Red Gold: Finding Saffron in Tuscany

Todd Coleman

I've just arrived in Tuscany when the driver taking me and my friend to our hotel in the countryside interrupts—"See those towers?" he asks, pointing. "That's San Gigmignano; they call it 'The Manhattan of the Middle Ages.'" I can just make out a dozen or so stone structures jutting in the distance, and they do resemble skyscrapers. Then he says something that really catches my attention: "San Gigmignano is also famous for saffron."
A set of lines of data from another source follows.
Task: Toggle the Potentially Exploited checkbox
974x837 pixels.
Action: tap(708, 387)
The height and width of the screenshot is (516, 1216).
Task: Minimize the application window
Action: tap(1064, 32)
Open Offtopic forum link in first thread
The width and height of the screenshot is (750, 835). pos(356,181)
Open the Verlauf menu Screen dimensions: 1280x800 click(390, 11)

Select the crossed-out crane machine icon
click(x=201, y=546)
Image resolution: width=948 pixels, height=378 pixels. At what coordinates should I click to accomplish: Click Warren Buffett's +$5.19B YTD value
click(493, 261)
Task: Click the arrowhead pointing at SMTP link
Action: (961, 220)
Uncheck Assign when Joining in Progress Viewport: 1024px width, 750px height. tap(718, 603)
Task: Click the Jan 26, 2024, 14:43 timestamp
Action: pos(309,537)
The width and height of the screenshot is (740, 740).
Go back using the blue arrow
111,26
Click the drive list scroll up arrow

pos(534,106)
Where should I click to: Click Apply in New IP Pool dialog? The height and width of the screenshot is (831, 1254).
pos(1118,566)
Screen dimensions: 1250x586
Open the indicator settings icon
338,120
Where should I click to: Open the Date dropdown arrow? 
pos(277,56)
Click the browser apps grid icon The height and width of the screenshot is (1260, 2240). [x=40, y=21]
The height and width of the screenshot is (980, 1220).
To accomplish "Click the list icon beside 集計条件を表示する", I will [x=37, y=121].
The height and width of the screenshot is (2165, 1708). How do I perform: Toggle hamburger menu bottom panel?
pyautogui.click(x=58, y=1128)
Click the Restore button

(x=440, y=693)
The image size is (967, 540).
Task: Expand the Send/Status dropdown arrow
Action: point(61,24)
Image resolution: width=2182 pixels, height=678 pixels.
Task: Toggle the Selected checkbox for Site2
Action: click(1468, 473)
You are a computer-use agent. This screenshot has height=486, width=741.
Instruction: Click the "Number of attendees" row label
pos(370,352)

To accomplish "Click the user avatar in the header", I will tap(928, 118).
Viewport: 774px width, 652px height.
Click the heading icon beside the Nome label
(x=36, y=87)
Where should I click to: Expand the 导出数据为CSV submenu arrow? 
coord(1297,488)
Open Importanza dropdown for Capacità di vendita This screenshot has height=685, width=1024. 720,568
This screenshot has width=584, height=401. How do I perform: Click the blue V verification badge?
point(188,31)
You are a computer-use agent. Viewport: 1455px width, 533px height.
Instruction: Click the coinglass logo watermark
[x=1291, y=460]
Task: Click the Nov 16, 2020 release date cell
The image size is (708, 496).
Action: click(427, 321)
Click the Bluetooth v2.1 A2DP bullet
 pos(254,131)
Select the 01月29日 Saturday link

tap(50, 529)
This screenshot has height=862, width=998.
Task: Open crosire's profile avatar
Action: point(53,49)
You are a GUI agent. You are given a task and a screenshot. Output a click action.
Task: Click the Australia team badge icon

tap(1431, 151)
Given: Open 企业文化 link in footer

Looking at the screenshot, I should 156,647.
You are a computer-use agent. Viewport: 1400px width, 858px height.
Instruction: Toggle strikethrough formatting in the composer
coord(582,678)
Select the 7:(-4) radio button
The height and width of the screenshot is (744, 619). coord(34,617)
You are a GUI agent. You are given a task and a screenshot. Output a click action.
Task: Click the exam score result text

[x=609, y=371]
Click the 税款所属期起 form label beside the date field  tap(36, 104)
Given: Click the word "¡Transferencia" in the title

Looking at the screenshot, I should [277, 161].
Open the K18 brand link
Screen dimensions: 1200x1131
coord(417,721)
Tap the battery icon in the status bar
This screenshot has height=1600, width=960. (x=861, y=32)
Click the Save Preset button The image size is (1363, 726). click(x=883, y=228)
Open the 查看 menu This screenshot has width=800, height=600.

That sticks in mind over the next few days. We attend a harvest festival in a camera-ready hilltop hamlet, rise at dawn to spot the famous cinghiale (wild boar), slurp wines in Chianti, but still I can't stop thinking about saffron. One night I start Googling and learn that San Gigmignano's towers and its saffron are not isolated characteristics. The skyscrapers—at one time there were 72—were built using wealth generated from the saffron trade, which peaked in the 13th century. San Gigmignano's saffron was regarded as some of the best in the world and was at one point even used in the town as currency. Saffron production died out in the area in the 14th century, and it has only revived in the past decade or so. I'm ecstatic: Now I have to see this stuff in person. So the next day my friend and I borrow someone's rental car and make the 30-minute drive toward the turrets in the distance.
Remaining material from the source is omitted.